Problem to solve
Print the line containing "Given: Open the" and all lines after it to the end of the records below, exactly as written. No pictures.
==== The input
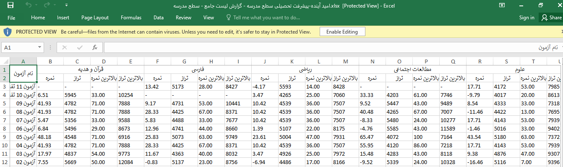This screenshot has width=563, height=167.
Task: Open the Ribbon Display Options icon
Action: click(502, 5)
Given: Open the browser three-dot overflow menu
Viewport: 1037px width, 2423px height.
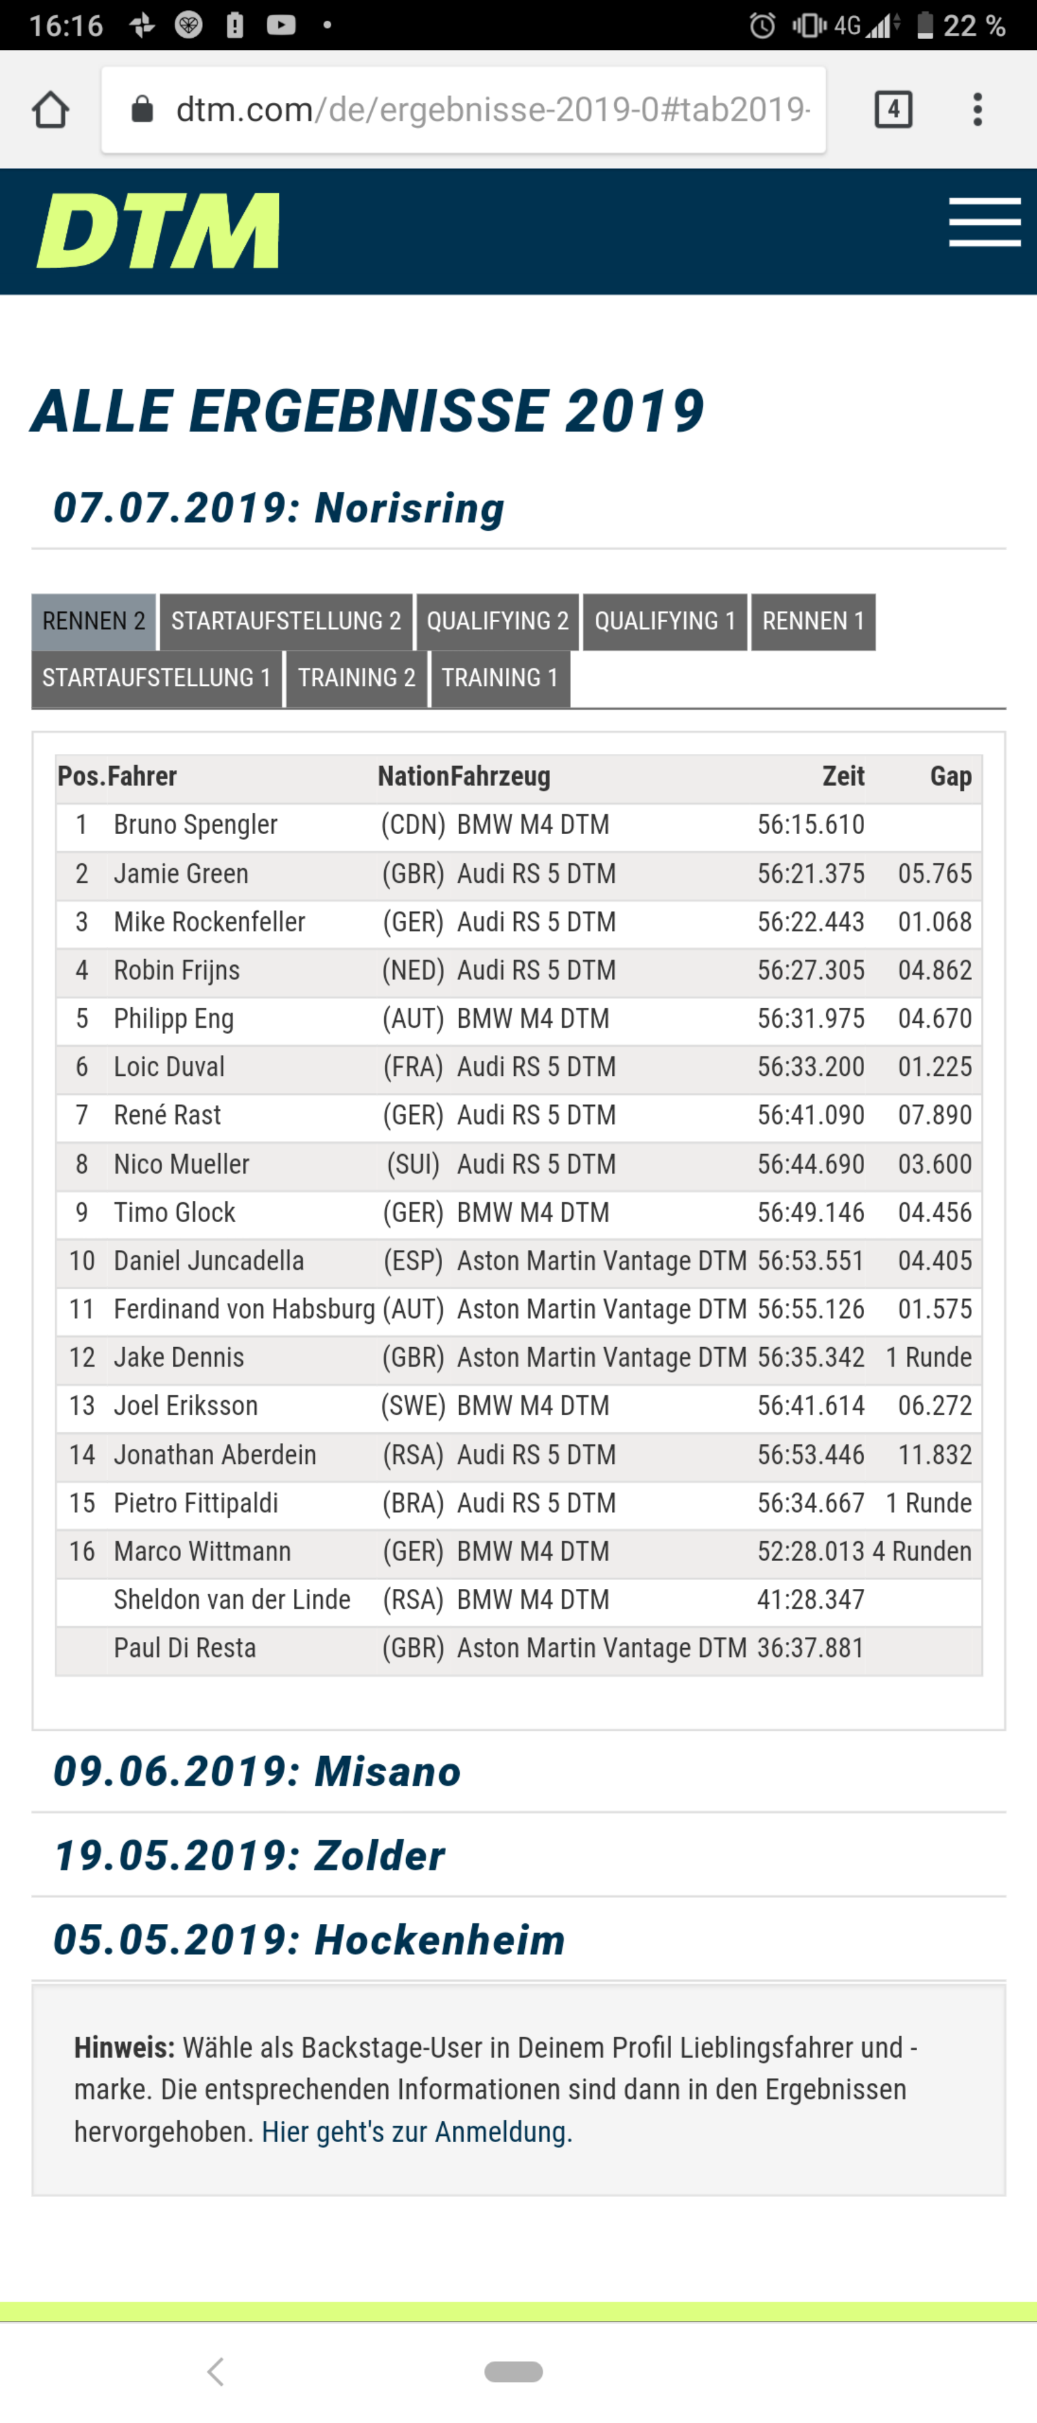Looking at the screenshot, I should click(978, 110).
========
Final answer
Given: Open the browser three-dot overflow menu
Viewport: 1037px width, 2423px height.
Looking at the screenshot, I should click(978, 110).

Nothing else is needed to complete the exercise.